Tuesday, June 03, 2008

Perspective again please

Plenty and rather mixed coverage around the web today regarding the second anniversary edition of the Hitwise-IMRG Hotshops list.

The quarterly report of the top 50 UK online retailers is a handy benchmark of whose flying or dying in the online world, albeit from a share of overall web traffic rather than individual performance.

So what did the May 2008 report reveal, compared to that of May 2006?

There are currently eleven travel brands amongst the top 50 – a list topped unsurprisingly every quarter since it began by Amazon.co.uk.

TravelMole led with how Thomson Holidays is creeping up on easyJet as the most popular travel brand in the UK, while E-Tid said ‘Travel companies lose web presence’. [both require registration]

The report indicated that almost all the leading travel brands – with the exception of Thomson – had seen in a decline in position since the report began two years ago:

EasyJet – 8 to 10
Expedia – 7 to 12
Ryanair – 9 to 14
Lastminute.com – 12 to 17
BA – 11 to 19
Thomas Cook – 18 to 25
First Choice – 20 to 29

Quite a number of travel brands have dropped off the list:

MyTravel (for obvious reasons)
BMIBaby
XL.com
FlyBe
Jet2
InterContinental Hotels
Monarch Airlines
Opodo

The only newcomer in travel:

TravelRepublic

The apparent slump in the performance of travel websites led the Financial Times to headline with ‘Airlines lose web customers’. Lose?

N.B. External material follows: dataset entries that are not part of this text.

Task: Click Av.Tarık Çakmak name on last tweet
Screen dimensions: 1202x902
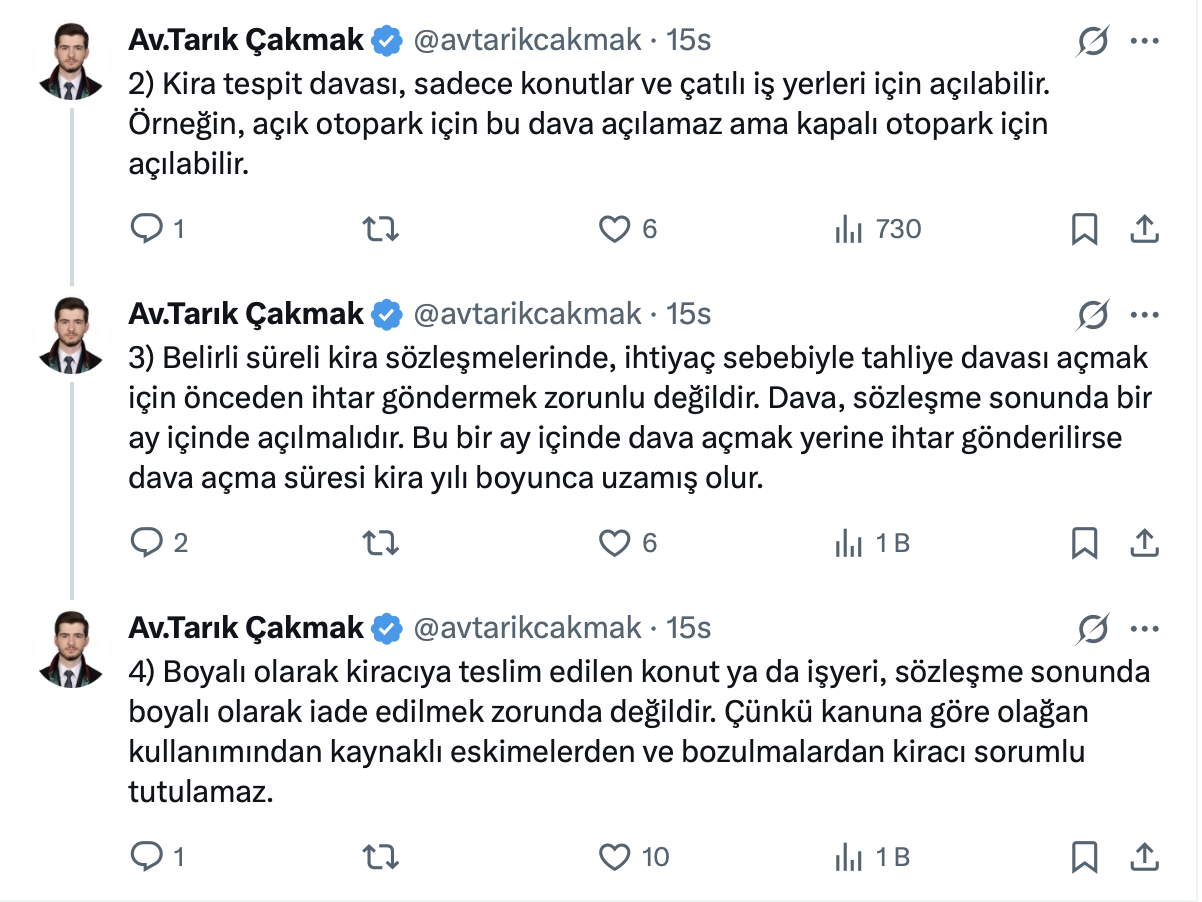Action: click(246, 628)
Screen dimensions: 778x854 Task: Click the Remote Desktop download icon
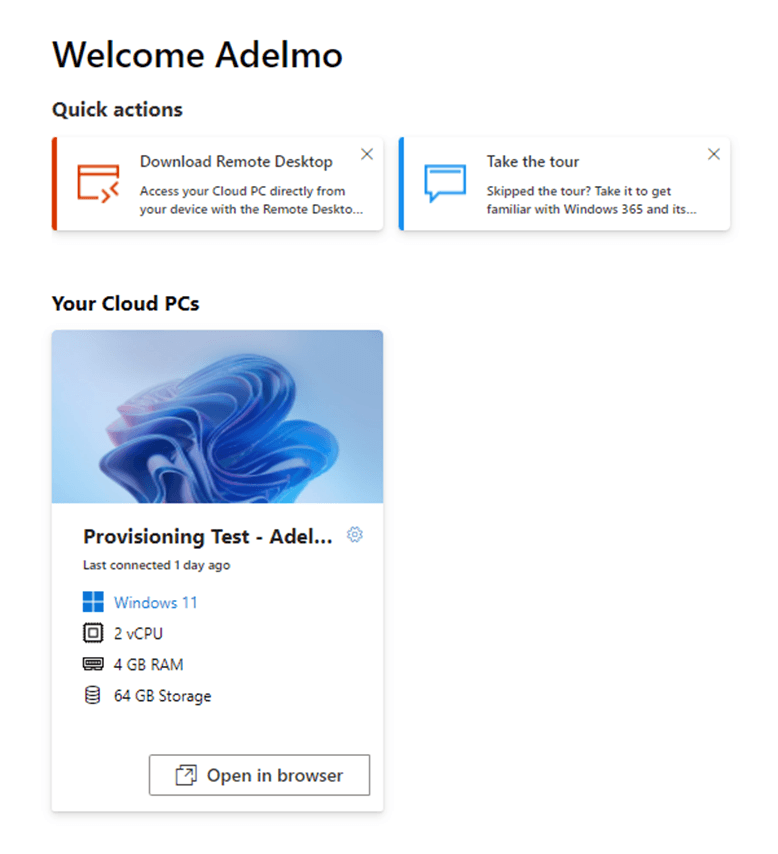(98, 184)
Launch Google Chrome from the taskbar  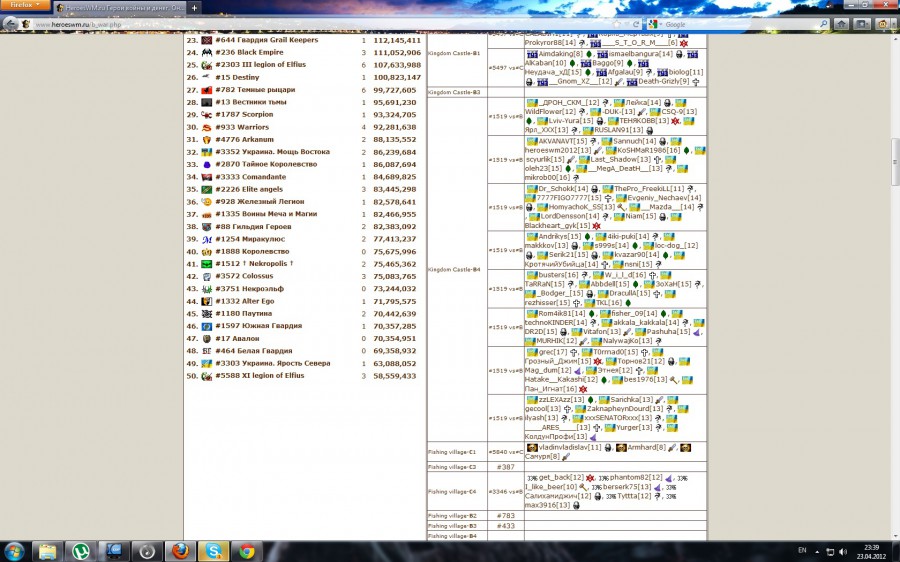click(246, 550)
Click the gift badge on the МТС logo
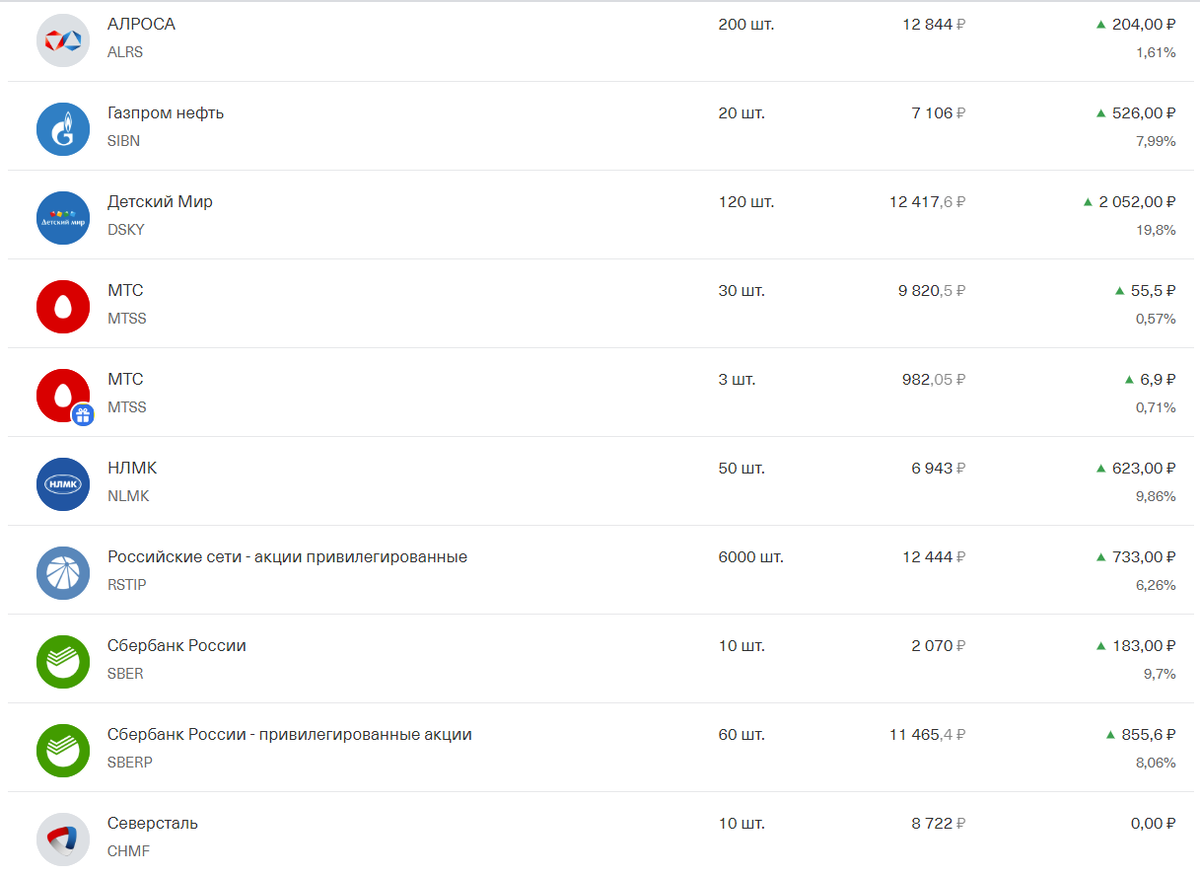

What the FT failed to do is explain in detail why this has happened.

A call to Hitwise’s Robin Goad, co-author of the list, confirms the obvious: travel was an early adopter of e-commerce and consumers, likewise, felt comfortable with booking via the web, thus why so travel sites commanded a large share of the top 50.

In the past two years, however, other retailers have emerged – some traditional offliners, others created to service existing markets but purely online – and have attracted new users.

So while growth in online travel bookings may be slowing compared to other industry verticals, it is by no means declining.